I also linked to a prior post that explained, in contrast to the GWRA, exactly how New York State’s climate law had teeth. I again implored NJ climate activists to campaign to demand that such a law be enacted in NJ.
Almost on cue, NJ Spotlight came along and made my point, in spades.
Today, let me quickly translate NJ’s Spotlight’s story about another FERC pipeline approval and the faux opposition of faux climate activists at Rethink Energy NJ (that’s you Tom Gilbert).
The FERC approval and the arguments of Tom Gilbert’s crew expose the sham of the NJ GWRA, because that law does not apply to and can not be used to stop a major expansion of fossil infrastructure that blatantly contradicts the emissions reductions goal of the Act:
The project will lead to a 16% increase in the state’s emissions of greenhouse gas annually, undermining New Jersey’s goal of slashing such pollution by 50% by 2030, according to Ed Potosnak, executive director of the League of Conservation Voters of New Jersey.
See how the criticism is to “NJ’s goal” and what follows is the 50% by 2030 goal set by Gov.Murphy’s Executive Order, and not the goals of the Global Warming Response Act? Once again, this coverage obscures a critical fact. As a result, the public and climate activists are misinformed and the Gov. and Legislature get a pass.
Although environmentalists mislead the public about this too, everyone knows that a Gov.’s Executive Order is only binding on the Executive Branch and does not and can not create law. An EO has no binding legal effect on polluters who emit greenhouse gases and can not authorize DEP to regulate GHG emissions. It’s little more than a press release, yet environmental groups mislead the public into believing that it is real and significant. (just one example of many below)

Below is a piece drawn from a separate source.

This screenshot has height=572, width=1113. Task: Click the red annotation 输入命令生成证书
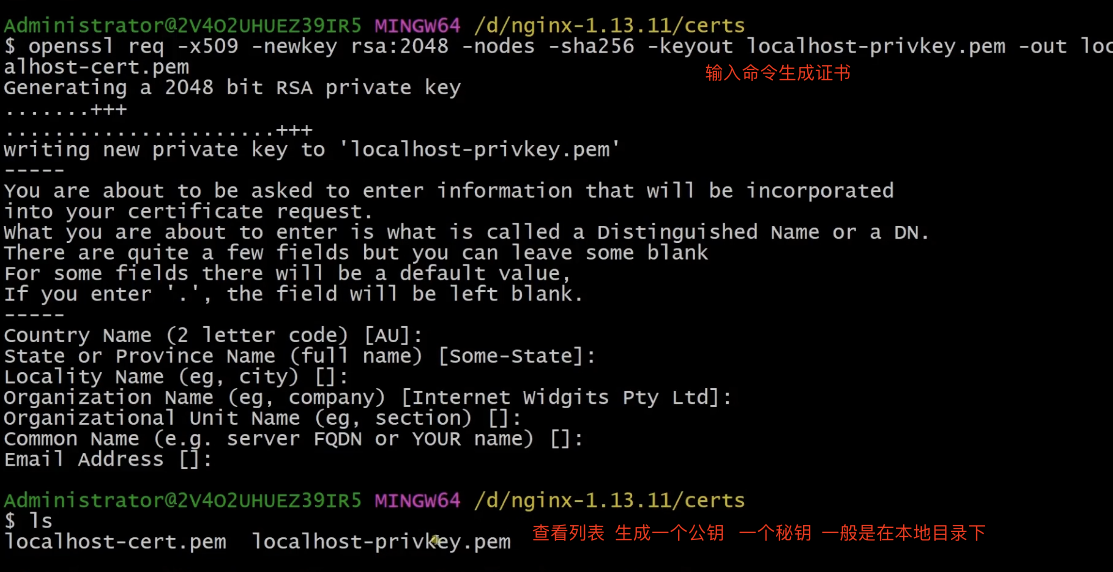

In addition to misleading the public about the GWRA and the effects of a Gov. Executive Order, for years now, I have criticized these groups for a misguided and demonstrably failed strategy that focuses on FERC instead of: 1) the DEP’s powers under the Clean Water Act Section 401 Water Quality Certification; 2) demands for a moratorium on new fossil infrastructure; and 3) efforts to educate the public and expose the fraud of the GWRA – which does not even apply to these pipeline projects – and work on implementing legislation to put teeth in that law.

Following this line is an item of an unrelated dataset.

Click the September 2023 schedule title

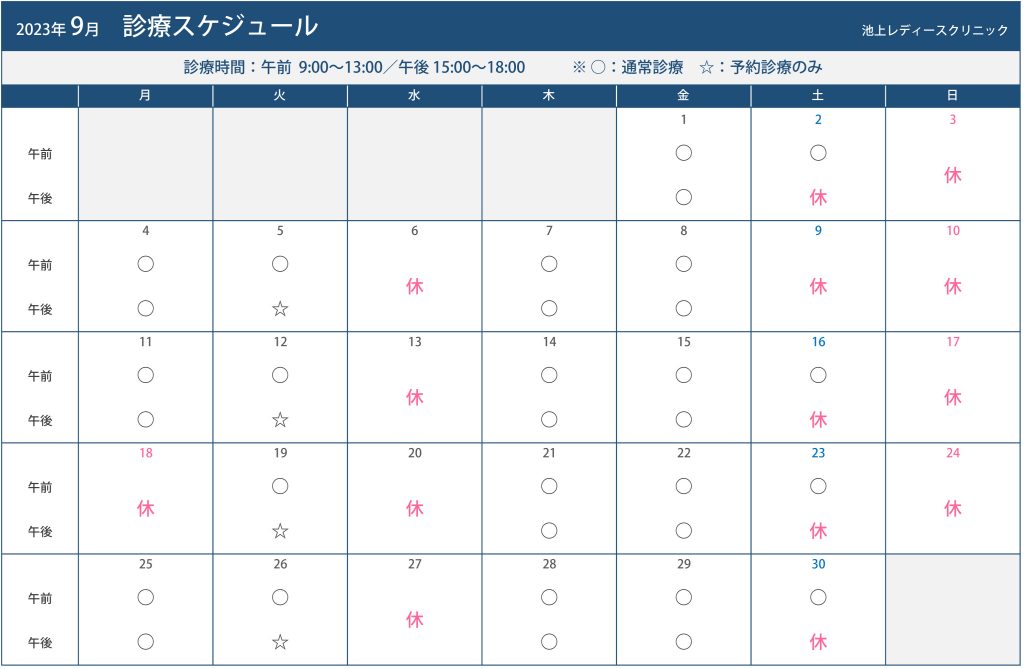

Once again, we see that all those issues were neglected and NJ Spotlight’s coverage again ignores them too.
But curiously, the last sentence in today’s Spotlight article cryptically refers to unspecified “delegated state authority”:
The coalition of environmental groups plan to file a motion for a rehearing with FERC and are asking the Murphy administration and its Pennsylvania counterparts to do the same. They want both states to use available delegated state authority to deny the project.
What “delegated state authority” might that be? Is it a secret? Talk about burying the lede! In a vague allusion in the last sentence! They can’t even name the authority, lest it expose their sham and vindicate my criticism.
Could it be the Clean Water Act Section 401 Water Quality Certification authority I’ve been criticized them for years for failing to focus on and criticizing NJ Spotlight for failure to cover?
In conclusion, let me again summarize why a focus on FERC is a fools errand and a total waste of time, money, and activists’ efforts, while diverting attention from far more effective strategies and tools:
1. The federal Natural Gas Act was written by the fossil energy companies to promote and expand fossil energy. It is not an environmental law and gives short shrift to environmental considerations.
2. The FERC is captured by fossil energy industry and routinely rubber stamps virtually all pipeline projects seeking their approval.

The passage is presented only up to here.